The U.S. market is getting less free. On May 10, the U.S. raised tariffs on the current $200 billion worth of Chinese imports to 25% from 10%. On Monday, the Chinese retaliated with tariffs on $60 billion worth of U.S. imports, including agricultural products critical to the Minnesota economy. The White House responded with plans to tax another $325 billion in Chinese imports, although it did not specify a date or a rate.

These moves sharply raised financial stakes for consumers and small businesses that lack the money or storage to build up inventories ahead of cost increases. Minnesota imported roughly $12.4 billion in Chinese parts and products in 2018, more than from any other country.

Trump’s stance gets strong backing from Minnesota’s three Republicans in Congress, who see an escalating trade war as necessary to combat China’s unfair trade practices and intellectual property theft too long tolerated by previous administrations. “For years, China has not been held accountable for perpetrating unfair trade practices,” U.S. Rep. Tom Emmer told the Star Tribune last week.

But members of the Minnesota Business Partnership, which represents CEOs from some of the state’s biggest, best-capitalized corporations, believe the financial consequences of the president’s latest moves could be dire for their companies, as well as a “broad swathe of people and businesses,” said executive director Charlie Weaver.

“We share the same goal as the president — to level the playing field with China for Americans, but these tactics are causing extensive collateral damage to Minnesota companies,” Weaver said. “This is not a New York real estate deal like the president is used to where you bluster and bluff.”

For companies such as snowmobile- and all-terrain vehicle-maker Polaris Industries, a crash would be ruinous. The company uses some Chinese parts in its products. Company officials have said that the tariffs now being applied and planned could take away about a third of Polaris Industries’ net income.

In annual reports Target Corp. carries a standard warning that may soon come to pass:

“A large portion of our merchandise is sourced, directly or indirectly, from outside the U.S., with China as our single largest source, so any major changes in tax or trade policy, such as the imposition of additional tariffs or duties on imported products, could require us to take certain actions, such as raising prices on products we sell.”

Business leaders and economists worry that both sides are dug in so deeply with the latest tit-for-tat tariffs that their ability to reach a compromise while saving face politically is uncertain. If that can’t happen, Weaver, like Kehoe, sees widespread consumer price hikes within months.

In recent days, the economic damage of the trade war has extended to Minnesotans with stock market investments. The Dow Jones industrial average sank more than 600 points Monday on news that China had retaliated to the increase in U.S. tariffs. The Dow Jones loss was recouped by week’s end. But market swings of several hundred points are likely to continue if the trade war cannot be settled.
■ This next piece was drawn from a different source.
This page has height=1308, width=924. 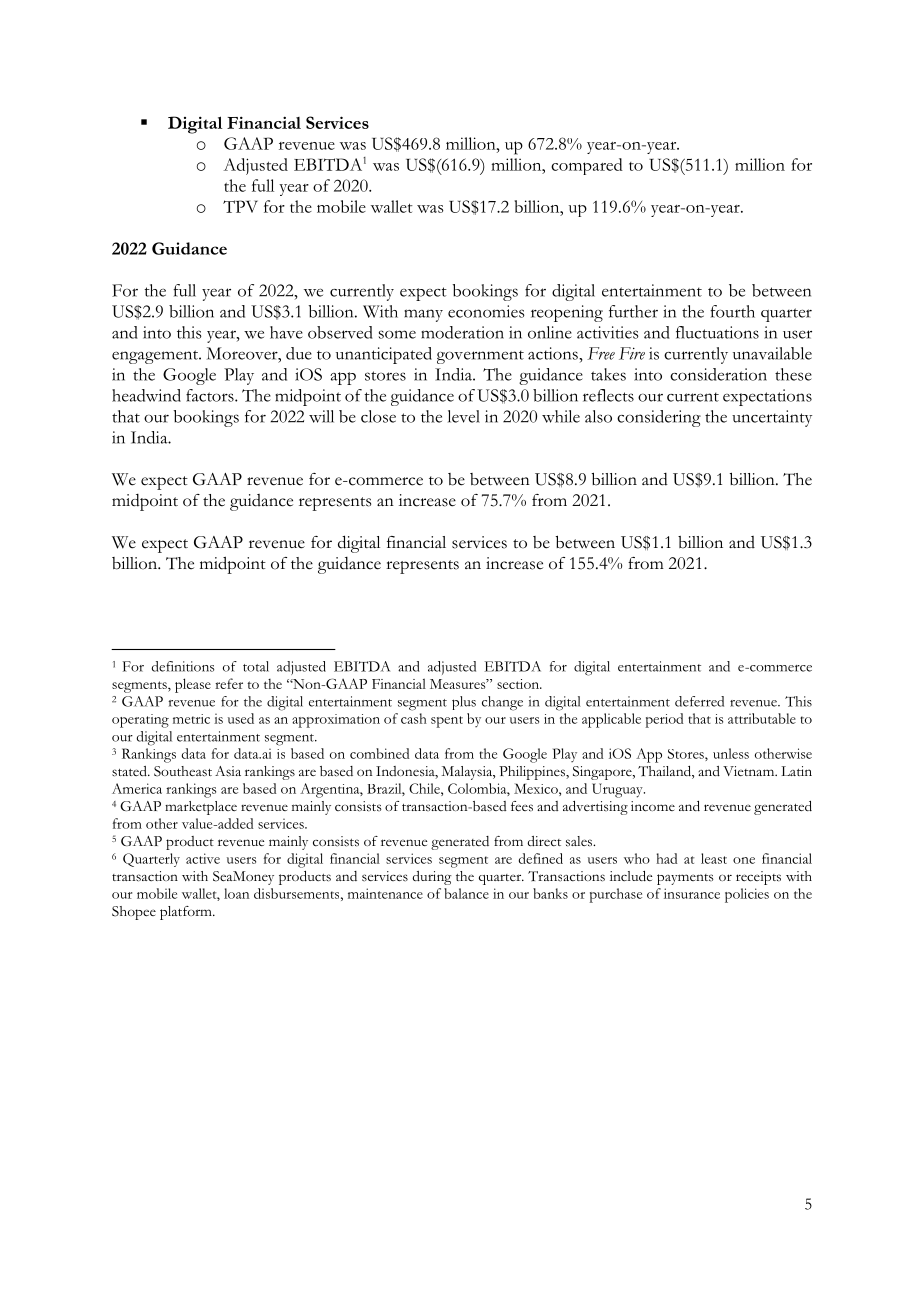 I want to click on uncertainty, so click(x=772, y=418).
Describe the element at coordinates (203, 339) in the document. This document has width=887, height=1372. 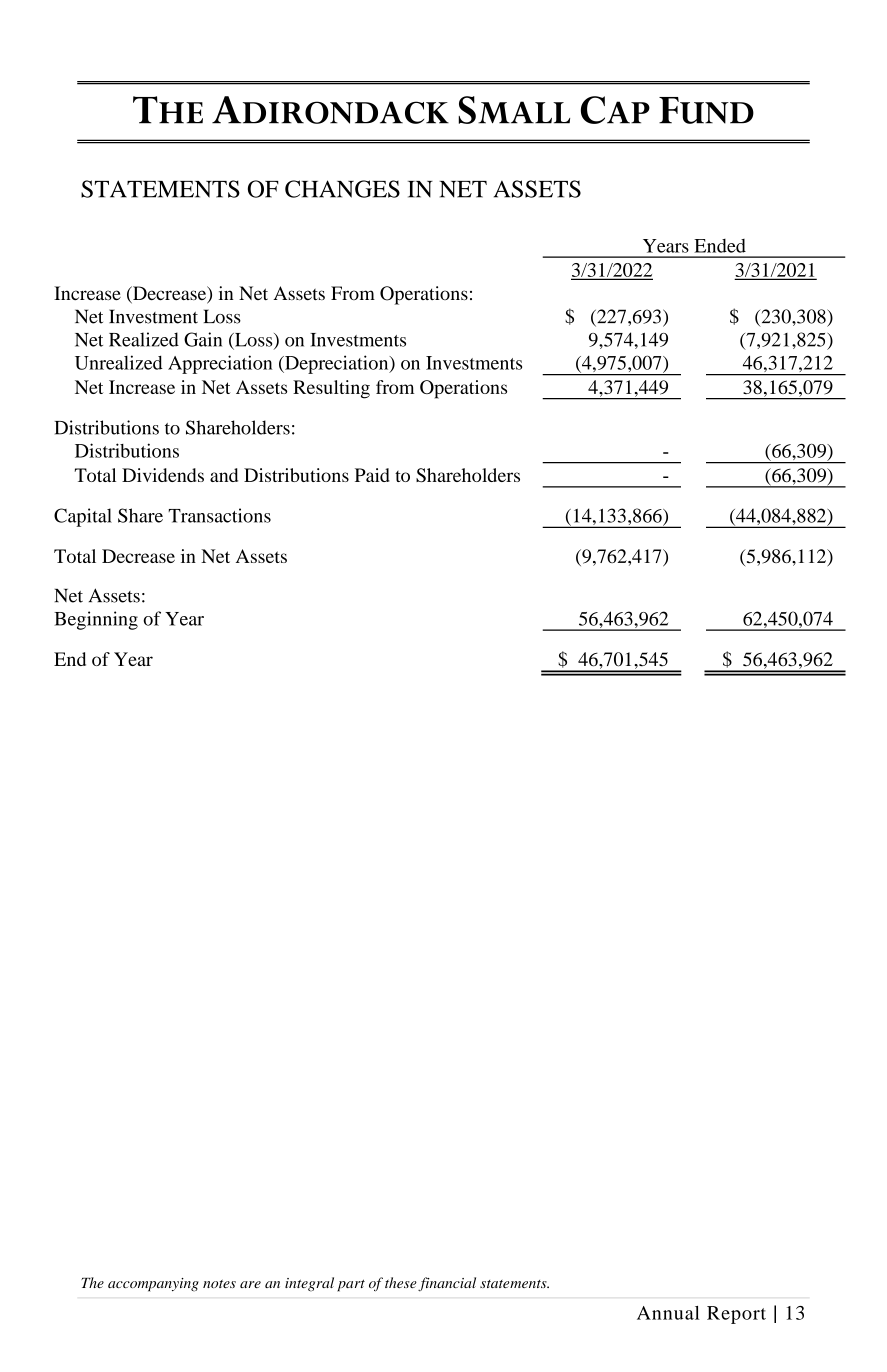
I see `Gain` at that location.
Those who watch trade policy closely disagree on the long-term risk to the markets and the economy.

University of Minnesota trade specialist Robert Kudrle believes taxing all Chinese imports to the U.S. invites retaliation and uncertainty that could resonate through the world economy.

“It’s uncharted territory,” Kudrle said. “The president was right to make trade with China an issue. But he was wrong in every way he went about it.”

Jim Paulsen, chief investment strategist of the Leuthold Group, said the trade war may signal a new era of conflict between countries that can no longer afford to fight militarily.

“We may see more of this in future years because going to a military option is off the table,” Paulsen said. Paulsen sees little risk to the underlying economy or the markets because overall growth is strong, savings are up, debt is down and there is no stress on banks. A trade war raises costs to everyone, Paulsen said. But the actual costs are negligible compared to the cost of misperceptions.

“The risk of this is not fundamental economics,” he said. “The risk is if it creates panic. Let’s say the Dow drops 2,500 points and business freezes up. If you stop investing, the world economy free falls.”